### What is needed
Turn everything from the line containing "You are a computer-use" down to the line containing "tap(552, 401)" into a Markdown table with the columns Row and Text, skipping blank lines and leaving the pictures out.

[start of Task material]

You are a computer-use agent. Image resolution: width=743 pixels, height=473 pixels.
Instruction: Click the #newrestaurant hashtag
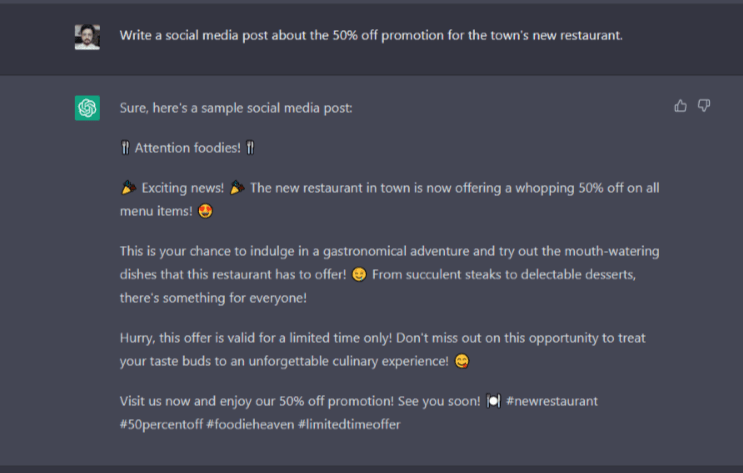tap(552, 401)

[end of Task material]
[start of Task material]

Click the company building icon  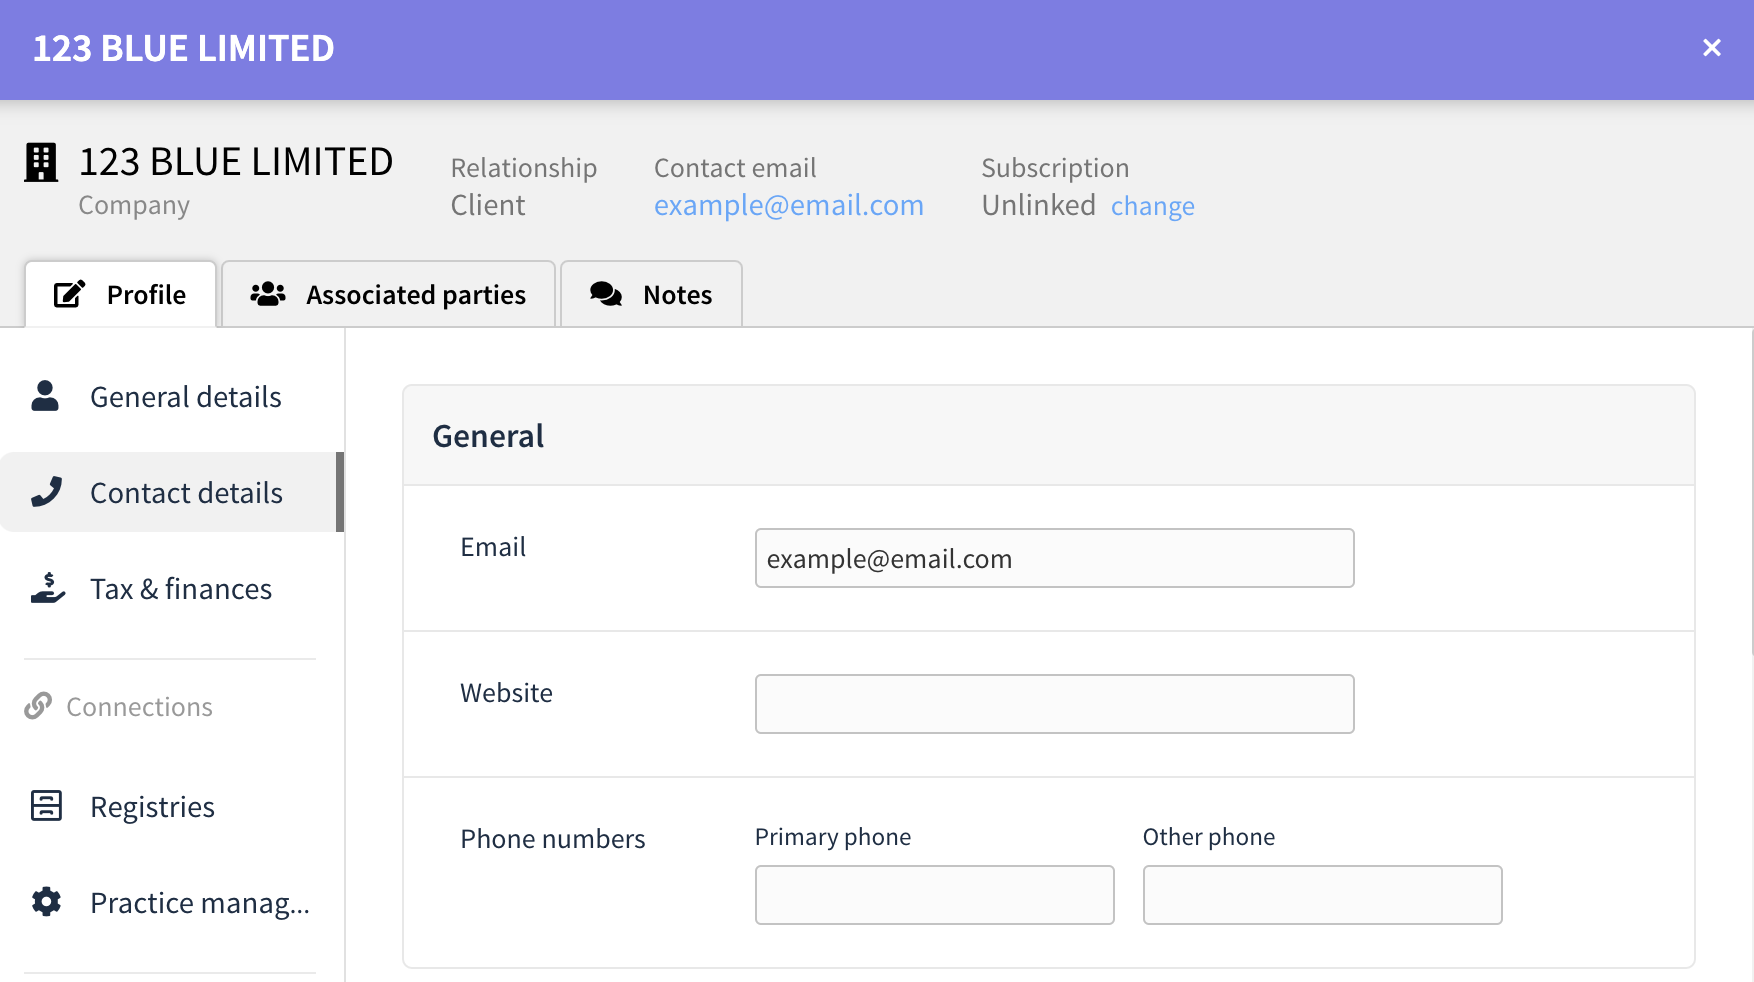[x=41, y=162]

[end of Task material]
[start of Task material]

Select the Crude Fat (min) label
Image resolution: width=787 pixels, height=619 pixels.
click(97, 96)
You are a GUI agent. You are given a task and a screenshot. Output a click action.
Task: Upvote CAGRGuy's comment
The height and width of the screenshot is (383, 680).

[end of Task material]

### Output of the exercise
| Row | Text |
|---|---|
| 1 | You are a computer-use agent. Image resolution: width=743 pixels, height=473 pixels. |
| 2 | Instruction: Click the #newrestaurant hashtag |
| 3 | tap(552, 401) |